Mich hat es berührt und es ist mir nachgegangen. Die unmittelbare Bedeutung dieses Verses liegt ja auf der Hand. Man kann es sich ganz praktisch vorstellen, wie bei einem Berg- oder Wanderführer. Wenn der sagt: „Ich werde dich bei unserer Unternehmung mit meinen Augen leiten“, dann kann ich mich sicher fühlen. Ich weiß, er wird die Orientierung unseres Wegverlaufes übernehmen. Ich vertraue auch darauf, dass mein Begleiter in schwierigem Gelände genau hinschauen wird, wie meine Füße sicheren Tritt fassen.

Im übertragenen Sinn kann ich das auf die Lebensbegleitung Gottes anwenden: Er wird mir nahe sein und mich orientieren auf meinem Weg – auch im unbekannten Gelände neuer beruflicher Aufgaben.

Doch der Psalmvers hat mich noch zu anderen Überlegungen veranlasst. Wenn Gott sagt: „Ich will dich mit meinen Augen leiten“, dann liegt es nahe zu fragen, was Gott mit seinen Augen sieht. Eine spannende Frage! Mir fällt auf Anhieb manches dazu ein:

Gottes Augen sehen zum Beispiel – so heißt es am Anfang der Bibel – die Wunder und Schönheiten der Schöpfung. Gott sah, was er gemacht hatte, und siehe: es war sehr gut.
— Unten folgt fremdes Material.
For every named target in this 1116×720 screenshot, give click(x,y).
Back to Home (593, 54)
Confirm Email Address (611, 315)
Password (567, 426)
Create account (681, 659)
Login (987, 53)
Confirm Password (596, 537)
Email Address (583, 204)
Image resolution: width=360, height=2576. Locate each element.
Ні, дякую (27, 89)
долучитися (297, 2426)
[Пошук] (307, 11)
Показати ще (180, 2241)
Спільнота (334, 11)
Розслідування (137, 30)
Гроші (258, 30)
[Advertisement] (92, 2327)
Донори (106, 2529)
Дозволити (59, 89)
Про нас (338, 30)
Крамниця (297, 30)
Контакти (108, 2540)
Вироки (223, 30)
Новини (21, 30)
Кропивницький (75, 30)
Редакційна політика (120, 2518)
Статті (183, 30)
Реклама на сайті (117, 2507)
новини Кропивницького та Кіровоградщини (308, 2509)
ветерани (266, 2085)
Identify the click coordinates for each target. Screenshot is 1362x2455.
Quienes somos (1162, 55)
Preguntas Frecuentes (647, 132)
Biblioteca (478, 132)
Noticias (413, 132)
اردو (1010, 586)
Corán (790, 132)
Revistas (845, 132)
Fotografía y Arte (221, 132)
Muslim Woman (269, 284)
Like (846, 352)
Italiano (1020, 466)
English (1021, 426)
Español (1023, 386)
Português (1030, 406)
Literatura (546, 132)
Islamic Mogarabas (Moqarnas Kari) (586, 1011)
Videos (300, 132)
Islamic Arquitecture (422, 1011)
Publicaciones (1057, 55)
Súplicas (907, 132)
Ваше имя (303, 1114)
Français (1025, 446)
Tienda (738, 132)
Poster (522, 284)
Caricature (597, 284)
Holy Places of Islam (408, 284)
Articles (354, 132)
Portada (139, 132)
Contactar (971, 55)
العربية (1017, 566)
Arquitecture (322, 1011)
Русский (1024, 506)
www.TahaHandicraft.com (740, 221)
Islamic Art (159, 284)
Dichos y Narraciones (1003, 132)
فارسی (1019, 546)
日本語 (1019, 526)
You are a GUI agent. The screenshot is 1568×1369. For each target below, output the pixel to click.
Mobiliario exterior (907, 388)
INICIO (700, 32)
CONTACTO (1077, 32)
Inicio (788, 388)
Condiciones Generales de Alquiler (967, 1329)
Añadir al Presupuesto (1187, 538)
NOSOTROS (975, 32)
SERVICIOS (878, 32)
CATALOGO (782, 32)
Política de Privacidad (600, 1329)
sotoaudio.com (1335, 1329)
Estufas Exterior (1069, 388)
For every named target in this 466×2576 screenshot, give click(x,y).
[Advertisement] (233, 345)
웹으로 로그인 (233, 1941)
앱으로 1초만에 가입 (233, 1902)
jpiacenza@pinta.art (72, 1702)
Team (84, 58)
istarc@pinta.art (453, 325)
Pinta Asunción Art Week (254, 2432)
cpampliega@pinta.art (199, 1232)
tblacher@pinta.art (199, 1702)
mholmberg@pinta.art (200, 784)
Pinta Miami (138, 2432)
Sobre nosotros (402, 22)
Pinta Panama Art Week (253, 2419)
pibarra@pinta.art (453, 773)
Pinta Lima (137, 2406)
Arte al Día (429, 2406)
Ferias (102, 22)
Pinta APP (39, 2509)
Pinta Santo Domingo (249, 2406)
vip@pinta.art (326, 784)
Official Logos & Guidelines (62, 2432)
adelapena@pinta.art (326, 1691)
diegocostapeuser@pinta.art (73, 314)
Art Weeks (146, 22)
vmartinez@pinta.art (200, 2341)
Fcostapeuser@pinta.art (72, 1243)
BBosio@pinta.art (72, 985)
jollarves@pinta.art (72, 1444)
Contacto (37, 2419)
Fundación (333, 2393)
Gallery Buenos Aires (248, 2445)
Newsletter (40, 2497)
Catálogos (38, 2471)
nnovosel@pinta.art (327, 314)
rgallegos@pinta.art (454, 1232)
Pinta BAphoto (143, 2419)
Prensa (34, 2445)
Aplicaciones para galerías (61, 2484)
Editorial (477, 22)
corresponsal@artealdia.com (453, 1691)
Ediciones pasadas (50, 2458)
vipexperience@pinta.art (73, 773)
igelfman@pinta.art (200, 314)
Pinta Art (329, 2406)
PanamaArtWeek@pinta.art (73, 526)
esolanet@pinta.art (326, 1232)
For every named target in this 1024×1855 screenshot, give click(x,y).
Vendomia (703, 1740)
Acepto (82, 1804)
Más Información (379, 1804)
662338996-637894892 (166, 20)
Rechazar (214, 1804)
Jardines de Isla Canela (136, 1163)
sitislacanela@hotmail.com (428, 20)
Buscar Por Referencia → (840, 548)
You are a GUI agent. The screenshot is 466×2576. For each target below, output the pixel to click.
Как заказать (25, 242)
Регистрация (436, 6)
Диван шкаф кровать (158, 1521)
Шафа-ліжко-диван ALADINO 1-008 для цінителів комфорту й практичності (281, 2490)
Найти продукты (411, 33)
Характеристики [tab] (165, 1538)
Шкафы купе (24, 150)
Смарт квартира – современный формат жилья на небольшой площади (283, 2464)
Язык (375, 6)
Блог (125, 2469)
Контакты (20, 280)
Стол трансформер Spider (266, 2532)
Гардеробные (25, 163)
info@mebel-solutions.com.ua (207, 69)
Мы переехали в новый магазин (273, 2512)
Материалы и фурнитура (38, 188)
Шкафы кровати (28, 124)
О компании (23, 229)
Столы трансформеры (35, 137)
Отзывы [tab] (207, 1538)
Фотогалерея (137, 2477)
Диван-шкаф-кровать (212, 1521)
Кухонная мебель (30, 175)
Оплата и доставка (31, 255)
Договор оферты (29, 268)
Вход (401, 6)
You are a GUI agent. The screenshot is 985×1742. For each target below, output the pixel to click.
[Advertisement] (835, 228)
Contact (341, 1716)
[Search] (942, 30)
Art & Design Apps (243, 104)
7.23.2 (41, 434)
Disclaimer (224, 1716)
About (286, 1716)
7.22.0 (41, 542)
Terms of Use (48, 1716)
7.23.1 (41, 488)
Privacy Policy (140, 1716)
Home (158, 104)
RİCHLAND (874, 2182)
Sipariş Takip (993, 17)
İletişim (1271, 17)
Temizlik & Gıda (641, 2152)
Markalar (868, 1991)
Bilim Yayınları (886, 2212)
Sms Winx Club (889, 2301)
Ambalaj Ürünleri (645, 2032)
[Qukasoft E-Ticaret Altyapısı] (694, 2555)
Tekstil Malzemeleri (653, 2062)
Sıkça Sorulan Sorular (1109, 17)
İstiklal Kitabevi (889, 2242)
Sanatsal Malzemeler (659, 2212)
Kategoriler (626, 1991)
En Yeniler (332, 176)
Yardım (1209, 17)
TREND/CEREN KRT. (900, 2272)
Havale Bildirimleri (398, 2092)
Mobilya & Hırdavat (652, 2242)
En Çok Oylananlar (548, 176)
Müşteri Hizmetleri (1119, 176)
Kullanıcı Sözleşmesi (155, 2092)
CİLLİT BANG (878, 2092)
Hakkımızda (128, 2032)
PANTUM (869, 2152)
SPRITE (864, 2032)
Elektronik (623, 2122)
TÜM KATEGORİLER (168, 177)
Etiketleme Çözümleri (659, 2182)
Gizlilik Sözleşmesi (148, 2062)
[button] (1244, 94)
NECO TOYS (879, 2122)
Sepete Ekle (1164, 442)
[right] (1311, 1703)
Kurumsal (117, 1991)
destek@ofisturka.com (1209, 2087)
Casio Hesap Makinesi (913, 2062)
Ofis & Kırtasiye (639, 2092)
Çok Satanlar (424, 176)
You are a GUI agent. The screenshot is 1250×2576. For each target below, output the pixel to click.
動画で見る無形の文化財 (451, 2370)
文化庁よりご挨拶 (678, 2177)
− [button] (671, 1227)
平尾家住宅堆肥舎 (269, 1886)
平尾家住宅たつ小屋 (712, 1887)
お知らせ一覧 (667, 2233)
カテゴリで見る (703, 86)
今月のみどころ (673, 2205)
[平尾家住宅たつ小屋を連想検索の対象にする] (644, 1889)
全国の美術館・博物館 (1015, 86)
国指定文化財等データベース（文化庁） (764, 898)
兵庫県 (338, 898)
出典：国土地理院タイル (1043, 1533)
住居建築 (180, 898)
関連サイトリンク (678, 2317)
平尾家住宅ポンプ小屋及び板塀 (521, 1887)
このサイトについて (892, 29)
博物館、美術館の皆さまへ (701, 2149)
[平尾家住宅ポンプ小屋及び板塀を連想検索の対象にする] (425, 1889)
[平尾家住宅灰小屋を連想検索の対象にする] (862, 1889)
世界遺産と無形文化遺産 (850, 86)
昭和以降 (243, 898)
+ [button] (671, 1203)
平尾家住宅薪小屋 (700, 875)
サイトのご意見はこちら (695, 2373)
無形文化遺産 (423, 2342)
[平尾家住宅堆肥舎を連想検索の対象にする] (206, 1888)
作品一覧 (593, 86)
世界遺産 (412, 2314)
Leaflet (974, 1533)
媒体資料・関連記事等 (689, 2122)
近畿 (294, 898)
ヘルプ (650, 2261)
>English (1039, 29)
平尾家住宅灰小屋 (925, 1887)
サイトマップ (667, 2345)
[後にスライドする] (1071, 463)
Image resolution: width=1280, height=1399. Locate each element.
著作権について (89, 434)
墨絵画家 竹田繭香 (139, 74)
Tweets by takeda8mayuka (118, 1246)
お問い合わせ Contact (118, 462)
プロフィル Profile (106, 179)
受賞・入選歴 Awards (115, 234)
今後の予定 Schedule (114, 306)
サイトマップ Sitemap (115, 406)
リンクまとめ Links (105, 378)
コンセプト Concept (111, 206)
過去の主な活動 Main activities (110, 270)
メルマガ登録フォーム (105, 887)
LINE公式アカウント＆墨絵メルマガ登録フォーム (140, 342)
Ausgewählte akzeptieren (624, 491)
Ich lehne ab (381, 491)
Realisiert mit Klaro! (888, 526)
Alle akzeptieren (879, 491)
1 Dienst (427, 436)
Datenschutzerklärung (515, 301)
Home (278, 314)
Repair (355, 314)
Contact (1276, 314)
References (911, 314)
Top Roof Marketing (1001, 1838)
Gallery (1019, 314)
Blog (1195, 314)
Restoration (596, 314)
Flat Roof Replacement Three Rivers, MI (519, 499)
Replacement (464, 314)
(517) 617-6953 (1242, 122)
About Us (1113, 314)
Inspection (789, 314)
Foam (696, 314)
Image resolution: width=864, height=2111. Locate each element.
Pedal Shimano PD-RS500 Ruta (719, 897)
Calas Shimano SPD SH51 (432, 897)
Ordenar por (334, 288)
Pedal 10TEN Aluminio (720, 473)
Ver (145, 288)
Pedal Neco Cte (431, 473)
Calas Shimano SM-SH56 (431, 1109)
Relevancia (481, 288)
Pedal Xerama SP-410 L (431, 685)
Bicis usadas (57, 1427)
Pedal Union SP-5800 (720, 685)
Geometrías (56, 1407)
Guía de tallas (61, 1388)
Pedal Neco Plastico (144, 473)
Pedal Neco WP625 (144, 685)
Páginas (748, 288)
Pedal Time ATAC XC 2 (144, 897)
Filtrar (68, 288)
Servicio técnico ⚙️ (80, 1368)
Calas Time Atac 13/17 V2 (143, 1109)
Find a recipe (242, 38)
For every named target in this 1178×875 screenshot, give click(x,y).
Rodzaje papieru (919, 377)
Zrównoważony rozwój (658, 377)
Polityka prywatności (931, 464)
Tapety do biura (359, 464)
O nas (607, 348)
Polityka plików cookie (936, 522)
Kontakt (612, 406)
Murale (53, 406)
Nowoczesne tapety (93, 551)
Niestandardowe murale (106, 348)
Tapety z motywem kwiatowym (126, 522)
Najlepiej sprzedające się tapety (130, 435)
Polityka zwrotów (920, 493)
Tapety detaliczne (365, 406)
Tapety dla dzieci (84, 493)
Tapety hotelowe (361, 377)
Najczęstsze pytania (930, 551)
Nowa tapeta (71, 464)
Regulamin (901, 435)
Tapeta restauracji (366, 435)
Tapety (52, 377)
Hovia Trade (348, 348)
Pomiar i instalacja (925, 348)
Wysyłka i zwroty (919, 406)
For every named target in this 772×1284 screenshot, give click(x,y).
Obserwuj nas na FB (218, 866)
Oder ich erinnere mich an eine Geschichte aus der Bibel, in der eine von ihrem Mann verstoßene Frau mit ihrem Sohn in der Wüste beinahe umkommt. Am Ende wird sie dennoch gerettet und lobt Gott mit einem neuen Namen: „Du bist ein Gott, der mich und meine Not gesehen (und gewendet) hat.“ Hier rückt die Bibel mit Gottes geschärften Augen ein Opfer männlicher Gewalt in den Blick. Wer seine Augen davon leiten lässt, kann nicht einfach wegsehen.

Wenn Gott mir zuspricht: „Ich will dich mit meinen Augen leiten“, dann bedeutet das wohl auch: „Ich will dir die Augen öffnen für das, was ich sehe.“ Und damit durchs Leben zu gehen, weitet nicht nur den Blick, sondern auch das Herz.